CasaPound, Di Stefano: “A Bari provvedimenti fuori dalla realtà, fummo noi gli aggrediti”
Roma, 11 dicembre – “Le accuse dei pm contro la sezione di CasaPound Bari non trovano alcun riscontro nella realtà dei fatti e sembrano a tutti gli effetti motivate da un pregiudizio politico”. Così il segretario di CasaPound Italia, Simone Di Stefano, commenta il provvedimento del tribunale di Bari che ha disposto la chiusura della sede barese di CasaPound in seguito ai fatti del 21 settembre scorso.

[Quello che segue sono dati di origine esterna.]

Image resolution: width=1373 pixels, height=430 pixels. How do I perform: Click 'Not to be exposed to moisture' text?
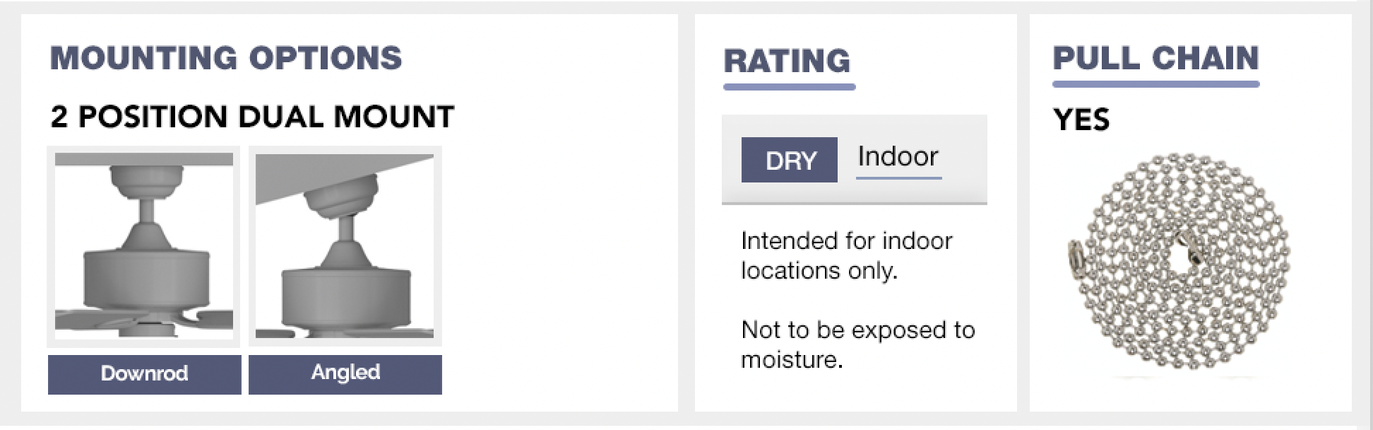coord(857,344)
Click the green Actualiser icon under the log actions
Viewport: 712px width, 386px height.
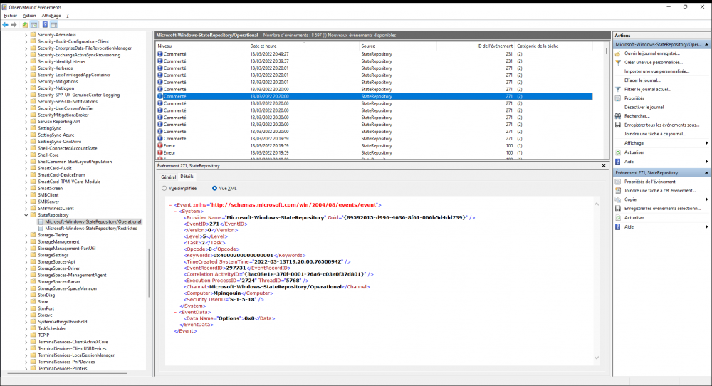pos(618,152)
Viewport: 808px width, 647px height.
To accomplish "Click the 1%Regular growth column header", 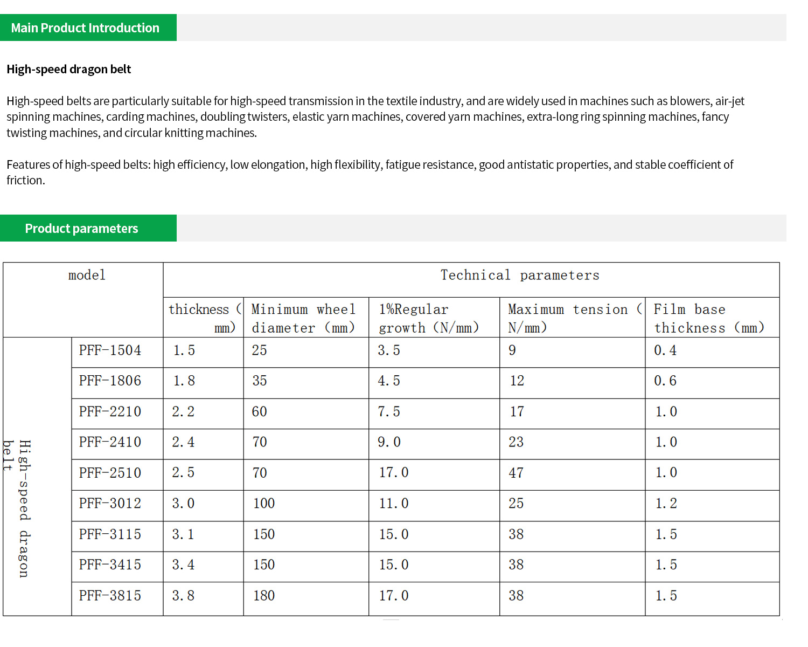I will (428, 318).
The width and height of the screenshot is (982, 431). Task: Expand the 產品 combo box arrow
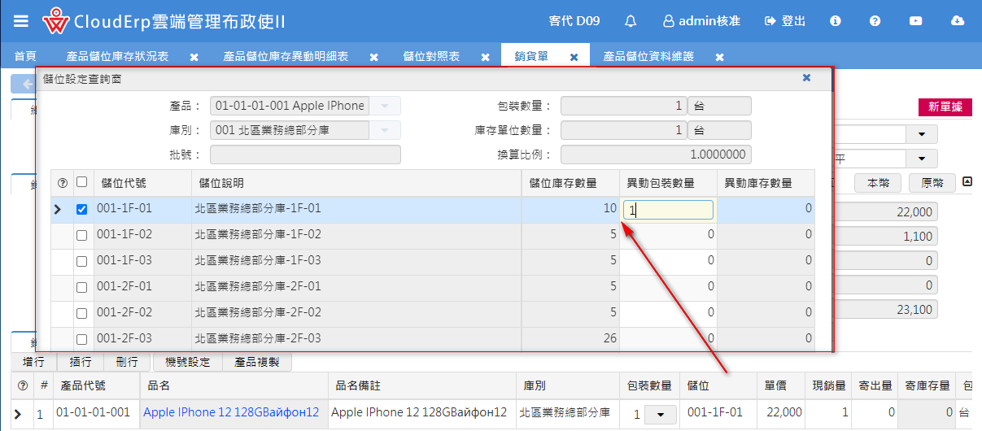(385, 106)
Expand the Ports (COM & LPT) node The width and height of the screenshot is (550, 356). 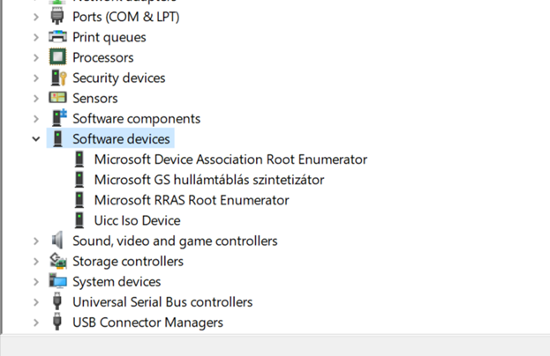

“In primo luogo – spiega Di Stefano – giova ricordare che in quella giornata noi fummo gli aggrediti e non certo gli aggressori: il contatto avvenne infatti nei pressi della nostra sede, in un punto della città in cui i militanti antifascisti non avevano alcuna ragione di passare, se non quella di attaccare Cpi. Un incidente a lungo cercato dall’estrema sinistra, anche nelle settimane precedenti, e infine trovato grazie alla preponderante superiorità numerica dovuta alla manifestazione anti Salvini di quel giorno”. Per il segretario di Cpi, “le perquisizioni hanno dato tutte esito negativo, tanto che ci si è dovuti attaccare a dei manubri da palestra per tenere in piedi il teorema del ‘covo di picchiatori’. Lo stesso dicasi per la copia del Mein Kampf sbattuta a effetto sui titoli dei giornali, ma che non è stata trovata in sede, bensì nella biblioteca personale del padre (peraltro non indagato) di un nostro militante, trattandosi del resto di un testo liberamente venduto in commercio”.
Quanto all’accusa di ricostituzione del Partito fascista, Di Stefano precisa: “Si tratta di una questione già abbondantemente chiarita: CasaPound non vuole ricostituire alcunché, si presenta regolarmente alle elezioni e persegue la via democratica per far valere le proprie idee. La violenza non fa parte dei metodi politici di Cpi, che si limita a difendere la propria agibilità politica quando diventa bersaglio degli attacchi armati dell’antifascismo militante, quello sì eversivo e violento”.